▶ [WORK TASK]:
Repeat precisely the span of lines below that opens with the line containing "Task: Open the apps grid menu icon" and closes with the line containing "The height and width of the screenshot is (933, 1288).", both included.

(Collected data entries)

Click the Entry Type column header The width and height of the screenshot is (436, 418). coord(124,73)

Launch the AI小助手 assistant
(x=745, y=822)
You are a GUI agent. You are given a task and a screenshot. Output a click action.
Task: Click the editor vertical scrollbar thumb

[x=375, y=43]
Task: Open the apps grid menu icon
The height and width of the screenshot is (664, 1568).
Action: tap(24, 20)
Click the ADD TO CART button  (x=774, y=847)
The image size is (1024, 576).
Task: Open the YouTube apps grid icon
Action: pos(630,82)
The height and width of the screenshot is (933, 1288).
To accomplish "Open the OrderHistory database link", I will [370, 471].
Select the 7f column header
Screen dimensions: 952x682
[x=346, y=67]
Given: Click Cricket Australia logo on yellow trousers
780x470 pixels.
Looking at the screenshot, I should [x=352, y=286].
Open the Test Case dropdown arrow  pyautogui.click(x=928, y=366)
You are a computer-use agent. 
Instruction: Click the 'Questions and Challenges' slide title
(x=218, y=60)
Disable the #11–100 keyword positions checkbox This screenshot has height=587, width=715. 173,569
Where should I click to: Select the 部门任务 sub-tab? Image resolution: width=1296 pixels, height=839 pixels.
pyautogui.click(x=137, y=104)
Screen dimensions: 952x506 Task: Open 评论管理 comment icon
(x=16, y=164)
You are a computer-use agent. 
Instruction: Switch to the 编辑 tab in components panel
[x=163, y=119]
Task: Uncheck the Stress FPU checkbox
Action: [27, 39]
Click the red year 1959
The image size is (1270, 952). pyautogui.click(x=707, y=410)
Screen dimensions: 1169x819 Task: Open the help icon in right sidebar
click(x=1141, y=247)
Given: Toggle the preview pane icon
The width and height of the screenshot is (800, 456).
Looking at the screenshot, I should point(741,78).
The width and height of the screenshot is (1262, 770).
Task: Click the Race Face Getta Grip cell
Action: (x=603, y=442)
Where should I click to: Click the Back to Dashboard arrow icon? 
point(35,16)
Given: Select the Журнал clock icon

▶ [TASK RESPONSE]:
Task: Open the apps grid menu icon
The height and width of the screenshot is (664, 1568).
Action: tap(24, 20)
Click the ADD TO CART button  (x=774, y=847)
The image size is (1024, 576).
Task: Open the YouTube apps grid icon
Action: pos(630,82)
The height and width of the screenshot is (933, 1288).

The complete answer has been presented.